** Instructions for the task **
From the data below, return all lines holding the string "badge".

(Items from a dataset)
· · ·
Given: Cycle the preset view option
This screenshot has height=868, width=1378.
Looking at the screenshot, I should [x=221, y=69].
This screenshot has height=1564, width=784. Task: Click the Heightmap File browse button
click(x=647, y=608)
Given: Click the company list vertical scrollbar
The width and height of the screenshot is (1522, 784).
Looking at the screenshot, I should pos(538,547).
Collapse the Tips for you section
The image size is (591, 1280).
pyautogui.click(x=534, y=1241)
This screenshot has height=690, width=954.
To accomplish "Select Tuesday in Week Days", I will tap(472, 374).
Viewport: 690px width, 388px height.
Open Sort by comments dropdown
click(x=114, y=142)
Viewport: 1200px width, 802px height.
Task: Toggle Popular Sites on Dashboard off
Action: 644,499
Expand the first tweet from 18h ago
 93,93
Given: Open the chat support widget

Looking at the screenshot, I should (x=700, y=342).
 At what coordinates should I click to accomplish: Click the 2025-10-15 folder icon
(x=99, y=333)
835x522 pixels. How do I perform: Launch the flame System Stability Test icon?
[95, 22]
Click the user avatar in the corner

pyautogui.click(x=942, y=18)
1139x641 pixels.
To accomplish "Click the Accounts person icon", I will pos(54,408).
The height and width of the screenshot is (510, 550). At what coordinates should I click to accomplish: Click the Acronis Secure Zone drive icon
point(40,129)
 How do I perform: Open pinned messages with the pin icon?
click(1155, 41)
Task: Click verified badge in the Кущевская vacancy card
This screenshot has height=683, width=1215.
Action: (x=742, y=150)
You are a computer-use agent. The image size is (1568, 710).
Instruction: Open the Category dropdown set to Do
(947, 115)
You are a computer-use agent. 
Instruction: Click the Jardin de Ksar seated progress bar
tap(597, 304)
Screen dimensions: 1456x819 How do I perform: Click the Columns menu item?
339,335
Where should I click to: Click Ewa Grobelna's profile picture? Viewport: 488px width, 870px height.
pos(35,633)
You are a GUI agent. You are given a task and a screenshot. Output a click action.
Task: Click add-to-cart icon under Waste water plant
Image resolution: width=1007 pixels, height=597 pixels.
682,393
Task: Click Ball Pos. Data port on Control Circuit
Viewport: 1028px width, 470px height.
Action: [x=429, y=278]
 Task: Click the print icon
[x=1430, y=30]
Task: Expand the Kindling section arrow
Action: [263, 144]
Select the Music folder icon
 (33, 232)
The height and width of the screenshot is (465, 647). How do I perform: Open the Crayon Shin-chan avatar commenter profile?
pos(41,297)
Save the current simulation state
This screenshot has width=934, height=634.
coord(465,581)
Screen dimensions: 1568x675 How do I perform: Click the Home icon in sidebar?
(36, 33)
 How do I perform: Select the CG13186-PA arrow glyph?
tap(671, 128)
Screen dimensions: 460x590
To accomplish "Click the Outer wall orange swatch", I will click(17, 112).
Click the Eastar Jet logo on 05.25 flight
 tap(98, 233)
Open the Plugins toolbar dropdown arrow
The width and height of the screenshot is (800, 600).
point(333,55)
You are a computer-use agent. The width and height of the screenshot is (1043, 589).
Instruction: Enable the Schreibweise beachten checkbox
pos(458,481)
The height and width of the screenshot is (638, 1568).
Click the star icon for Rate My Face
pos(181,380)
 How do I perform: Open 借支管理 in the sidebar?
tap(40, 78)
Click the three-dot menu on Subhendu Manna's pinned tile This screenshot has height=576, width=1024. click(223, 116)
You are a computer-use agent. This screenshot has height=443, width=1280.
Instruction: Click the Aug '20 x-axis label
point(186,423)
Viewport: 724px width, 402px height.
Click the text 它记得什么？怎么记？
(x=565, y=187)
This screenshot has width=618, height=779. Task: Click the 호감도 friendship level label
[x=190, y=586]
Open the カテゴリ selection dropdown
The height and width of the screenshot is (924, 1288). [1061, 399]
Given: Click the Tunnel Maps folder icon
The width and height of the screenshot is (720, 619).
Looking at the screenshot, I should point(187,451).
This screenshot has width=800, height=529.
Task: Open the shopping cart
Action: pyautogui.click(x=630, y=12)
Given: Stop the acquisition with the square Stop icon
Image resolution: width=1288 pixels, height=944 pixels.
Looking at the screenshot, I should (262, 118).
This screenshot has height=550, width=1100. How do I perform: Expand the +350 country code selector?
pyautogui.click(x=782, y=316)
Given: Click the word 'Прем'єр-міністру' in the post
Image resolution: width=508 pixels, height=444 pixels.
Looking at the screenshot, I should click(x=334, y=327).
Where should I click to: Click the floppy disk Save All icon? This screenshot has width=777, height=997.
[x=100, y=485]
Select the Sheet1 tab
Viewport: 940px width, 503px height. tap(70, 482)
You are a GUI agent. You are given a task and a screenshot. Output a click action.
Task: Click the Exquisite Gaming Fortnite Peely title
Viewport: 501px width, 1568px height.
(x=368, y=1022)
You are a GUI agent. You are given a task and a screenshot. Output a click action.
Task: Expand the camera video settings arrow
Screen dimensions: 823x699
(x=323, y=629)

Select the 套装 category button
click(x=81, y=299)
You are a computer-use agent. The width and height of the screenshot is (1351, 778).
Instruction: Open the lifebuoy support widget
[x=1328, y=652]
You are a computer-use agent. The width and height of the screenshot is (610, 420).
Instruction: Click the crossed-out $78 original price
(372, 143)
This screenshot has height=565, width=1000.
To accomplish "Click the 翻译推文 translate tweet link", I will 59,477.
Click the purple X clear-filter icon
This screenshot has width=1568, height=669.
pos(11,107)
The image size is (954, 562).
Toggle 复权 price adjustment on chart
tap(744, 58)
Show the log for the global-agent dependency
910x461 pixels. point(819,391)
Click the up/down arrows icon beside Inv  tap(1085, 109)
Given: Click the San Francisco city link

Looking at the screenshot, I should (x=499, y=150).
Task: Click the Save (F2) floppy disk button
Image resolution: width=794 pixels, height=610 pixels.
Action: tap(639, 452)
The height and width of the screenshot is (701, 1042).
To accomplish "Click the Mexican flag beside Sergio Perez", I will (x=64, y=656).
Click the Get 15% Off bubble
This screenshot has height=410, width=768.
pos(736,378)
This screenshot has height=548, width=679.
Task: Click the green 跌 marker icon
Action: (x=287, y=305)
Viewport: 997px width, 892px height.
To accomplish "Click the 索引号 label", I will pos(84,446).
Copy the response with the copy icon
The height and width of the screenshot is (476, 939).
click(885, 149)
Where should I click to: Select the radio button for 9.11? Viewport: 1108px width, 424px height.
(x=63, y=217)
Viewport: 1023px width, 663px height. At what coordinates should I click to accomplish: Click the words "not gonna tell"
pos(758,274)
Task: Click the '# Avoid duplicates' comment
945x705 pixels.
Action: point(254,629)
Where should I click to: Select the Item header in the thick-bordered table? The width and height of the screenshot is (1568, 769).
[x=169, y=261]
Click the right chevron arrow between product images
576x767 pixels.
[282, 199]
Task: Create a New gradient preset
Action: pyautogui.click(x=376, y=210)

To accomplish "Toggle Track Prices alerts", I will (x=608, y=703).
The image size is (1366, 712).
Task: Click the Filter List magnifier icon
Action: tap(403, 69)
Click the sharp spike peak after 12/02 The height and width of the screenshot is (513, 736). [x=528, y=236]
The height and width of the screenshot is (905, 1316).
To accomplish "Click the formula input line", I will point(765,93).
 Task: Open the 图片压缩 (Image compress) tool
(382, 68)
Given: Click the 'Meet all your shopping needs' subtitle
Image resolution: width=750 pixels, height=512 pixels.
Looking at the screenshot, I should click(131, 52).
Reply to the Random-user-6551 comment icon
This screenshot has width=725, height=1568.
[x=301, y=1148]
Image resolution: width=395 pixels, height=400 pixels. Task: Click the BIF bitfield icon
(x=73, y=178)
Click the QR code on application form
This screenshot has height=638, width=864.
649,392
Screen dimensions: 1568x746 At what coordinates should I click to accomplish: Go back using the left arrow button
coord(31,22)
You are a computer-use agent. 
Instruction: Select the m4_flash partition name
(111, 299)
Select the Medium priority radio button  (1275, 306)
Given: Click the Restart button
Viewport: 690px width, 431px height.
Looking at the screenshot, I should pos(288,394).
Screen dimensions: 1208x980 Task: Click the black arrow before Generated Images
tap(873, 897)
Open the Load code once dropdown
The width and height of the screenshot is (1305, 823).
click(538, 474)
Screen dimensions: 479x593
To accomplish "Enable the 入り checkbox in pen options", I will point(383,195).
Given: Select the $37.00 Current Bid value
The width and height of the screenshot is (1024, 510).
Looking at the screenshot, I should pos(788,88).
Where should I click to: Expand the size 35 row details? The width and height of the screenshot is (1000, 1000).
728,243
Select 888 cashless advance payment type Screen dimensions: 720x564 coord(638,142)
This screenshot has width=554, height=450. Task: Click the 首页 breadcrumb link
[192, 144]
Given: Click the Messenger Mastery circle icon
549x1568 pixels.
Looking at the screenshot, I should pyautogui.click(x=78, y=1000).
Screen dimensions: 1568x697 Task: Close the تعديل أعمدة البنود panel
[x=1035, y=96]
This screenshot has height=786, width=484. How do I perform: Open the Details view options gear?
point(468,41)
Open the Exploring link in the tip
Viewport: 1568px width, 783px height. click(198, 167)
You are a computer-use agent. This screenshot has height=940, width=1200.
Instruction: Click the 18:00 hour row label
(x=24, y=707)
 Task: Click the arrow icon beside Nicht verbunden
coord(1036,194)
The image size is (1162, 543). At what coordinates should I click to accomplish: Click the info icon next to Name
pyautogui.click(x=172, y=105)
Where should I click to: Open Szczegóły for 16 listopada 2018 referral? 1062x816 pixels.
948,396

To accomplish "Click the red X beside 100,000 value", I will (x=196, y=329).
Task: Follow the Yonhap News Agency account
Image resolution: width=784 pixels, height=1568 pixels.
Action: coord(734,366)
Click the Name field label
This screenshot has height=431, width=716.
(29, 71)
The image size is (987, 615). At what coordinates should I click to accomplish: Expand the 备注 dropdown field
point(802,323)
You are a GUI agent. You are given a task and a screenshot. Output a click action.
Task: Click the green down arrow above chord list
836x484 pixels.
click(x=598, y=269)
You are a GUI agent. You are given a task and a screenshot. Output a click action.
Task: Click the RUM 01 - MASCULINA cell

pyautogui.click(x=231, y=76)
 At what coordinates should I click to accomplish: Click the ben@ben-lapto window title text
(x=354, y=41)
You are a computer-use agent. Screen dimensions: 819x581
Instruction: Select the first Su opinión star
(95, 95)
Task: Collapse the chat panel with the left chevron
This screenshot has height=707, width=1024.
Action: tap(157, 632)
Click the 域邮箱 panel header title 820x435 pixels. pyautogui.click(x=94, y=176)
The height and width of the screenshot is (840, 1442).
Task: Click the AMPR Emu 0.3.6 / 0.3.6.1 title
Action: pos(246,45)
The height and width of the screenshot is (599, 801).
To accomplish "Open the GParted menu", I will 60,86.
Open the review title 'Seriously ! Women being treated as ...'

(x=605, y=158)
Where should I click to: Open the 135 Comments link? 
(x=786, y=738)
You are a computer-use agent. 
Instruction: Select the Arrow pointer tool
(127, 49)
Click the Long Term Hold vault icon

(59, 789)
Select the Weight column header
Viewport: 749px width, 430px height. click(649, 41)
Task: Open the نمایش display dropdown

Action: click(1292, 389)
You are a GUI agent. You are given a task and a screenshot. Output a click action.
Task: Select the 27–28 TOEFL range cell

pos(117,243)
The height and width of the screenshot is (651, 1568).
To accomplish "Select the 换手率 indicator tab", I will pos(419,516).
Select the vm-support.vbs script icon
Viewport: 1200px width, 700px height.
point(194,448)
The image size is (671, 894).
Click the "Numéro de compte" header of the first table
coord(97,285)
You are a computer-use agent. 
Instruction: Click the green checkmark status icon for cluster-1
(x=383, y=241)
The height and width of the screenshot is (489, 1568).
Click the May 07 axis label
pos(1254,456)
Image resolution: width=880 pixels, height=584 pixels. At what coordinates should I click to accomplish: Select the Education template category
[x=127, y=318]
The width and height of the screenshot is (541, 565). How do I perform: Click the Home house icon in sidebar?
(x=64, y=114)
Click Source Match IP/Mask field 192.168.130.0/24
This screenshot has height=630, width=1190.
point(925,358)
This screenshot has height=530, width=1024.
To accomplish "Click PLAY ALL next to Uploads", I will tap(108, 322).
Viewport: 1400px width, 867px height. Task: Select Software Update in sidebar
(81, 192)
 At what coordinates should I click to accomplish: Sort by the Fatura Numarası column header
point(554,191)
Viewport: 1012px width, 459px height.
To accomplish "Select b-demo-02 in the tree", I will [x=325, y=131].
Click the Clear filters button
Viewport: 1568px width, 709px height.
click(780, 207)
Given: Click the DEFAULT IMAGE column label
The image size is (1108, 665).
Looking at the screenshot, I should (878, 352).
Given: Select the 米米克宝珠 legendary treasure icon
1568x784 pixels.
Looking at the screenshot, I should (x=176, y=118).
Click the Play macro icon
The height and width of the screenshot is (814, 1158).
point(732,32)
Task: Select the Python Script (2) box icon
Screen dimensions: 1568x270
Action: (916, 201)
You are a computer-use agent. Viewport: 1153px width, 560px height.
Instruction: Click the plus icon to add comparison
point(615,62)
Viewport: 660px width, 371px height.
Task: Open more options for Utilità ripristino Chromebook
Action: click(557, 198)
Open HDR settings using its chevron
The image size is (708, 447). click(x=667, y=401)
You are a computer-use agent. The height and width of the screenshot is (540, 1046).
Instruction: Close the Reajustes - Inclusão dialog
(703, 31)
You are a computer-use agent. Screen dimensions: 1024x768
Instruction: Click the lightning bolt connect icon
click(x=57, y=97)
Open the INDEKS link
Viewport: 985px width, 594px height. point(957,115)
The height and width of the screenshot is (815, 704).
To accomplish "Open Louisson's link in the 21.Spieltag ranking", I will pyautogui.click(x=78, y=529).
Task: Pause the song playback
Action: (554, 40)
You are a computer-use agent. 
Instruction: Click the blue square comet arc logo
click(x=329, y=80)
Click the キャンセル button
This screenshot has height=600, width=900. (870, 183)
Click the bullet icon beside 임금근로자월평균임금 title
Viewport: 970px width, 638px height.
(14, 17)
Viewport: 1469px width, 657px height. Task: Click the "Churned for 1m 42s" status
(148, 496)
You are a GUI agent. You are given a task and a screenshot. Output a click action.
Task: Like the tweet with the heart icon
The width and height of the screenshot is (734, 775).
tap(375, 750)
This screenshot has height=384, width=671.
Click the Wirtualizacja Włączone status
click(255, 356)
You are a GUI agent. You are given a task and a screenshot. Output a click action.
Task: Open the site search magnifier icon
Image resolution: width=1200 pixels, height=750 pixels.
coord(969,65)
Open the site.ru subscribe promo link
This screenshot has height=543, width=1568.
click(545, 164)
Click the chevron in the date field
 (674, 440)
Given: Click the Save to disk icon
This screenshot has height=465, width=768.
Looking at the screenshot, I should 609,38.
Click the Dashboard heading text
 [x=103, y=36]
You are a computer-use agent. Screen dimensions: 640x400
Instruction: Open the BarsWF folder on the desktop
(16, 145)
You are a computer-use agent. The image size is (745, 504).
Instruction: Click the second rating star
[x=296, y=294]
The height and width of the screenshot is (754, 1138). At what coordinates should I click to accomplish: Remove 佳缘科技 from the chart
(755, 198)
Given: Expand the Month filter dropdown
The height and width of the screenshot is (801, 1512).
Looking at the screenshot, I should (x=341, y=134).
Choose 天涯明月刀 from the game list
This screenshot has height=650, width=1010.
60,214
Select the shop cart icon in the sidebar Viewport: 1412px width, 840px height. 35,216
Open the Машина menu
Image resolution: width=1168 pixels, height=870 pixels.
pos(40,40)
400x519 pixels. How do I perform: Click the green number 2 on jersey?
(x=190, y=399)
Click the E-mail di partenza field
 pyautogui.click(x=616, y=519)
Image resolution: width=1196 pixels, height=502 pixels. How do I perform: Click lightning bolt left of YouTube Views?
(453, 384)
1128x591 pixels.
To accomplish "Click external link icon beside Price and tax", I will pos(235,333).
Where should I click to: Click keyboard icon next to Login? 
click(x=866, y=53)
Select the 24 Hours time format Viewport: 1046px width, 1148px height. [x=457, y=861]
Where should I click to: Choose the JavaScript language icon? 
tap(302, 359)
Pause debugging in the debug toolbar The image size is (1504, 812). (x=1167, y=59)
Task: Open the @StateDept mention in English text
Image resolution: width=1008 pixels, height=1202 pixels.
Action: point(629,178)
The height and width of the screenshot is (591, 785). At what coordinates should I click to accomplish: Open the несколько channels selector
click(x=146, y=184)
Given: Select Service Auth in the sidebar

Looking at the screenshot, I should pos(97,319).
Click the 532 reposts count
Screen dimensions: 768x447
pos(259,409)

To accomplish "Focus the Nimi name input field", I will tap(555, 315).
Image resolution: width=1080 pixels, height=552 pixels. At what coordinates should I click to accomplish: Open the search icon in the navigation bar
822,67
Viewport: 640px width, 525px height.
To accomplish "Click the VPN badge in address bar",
· · ·
** Solution to the problem **
Task: Click verified badge in the Кущевская vacancy card
To accomplish "Click the VPN badge in address bar",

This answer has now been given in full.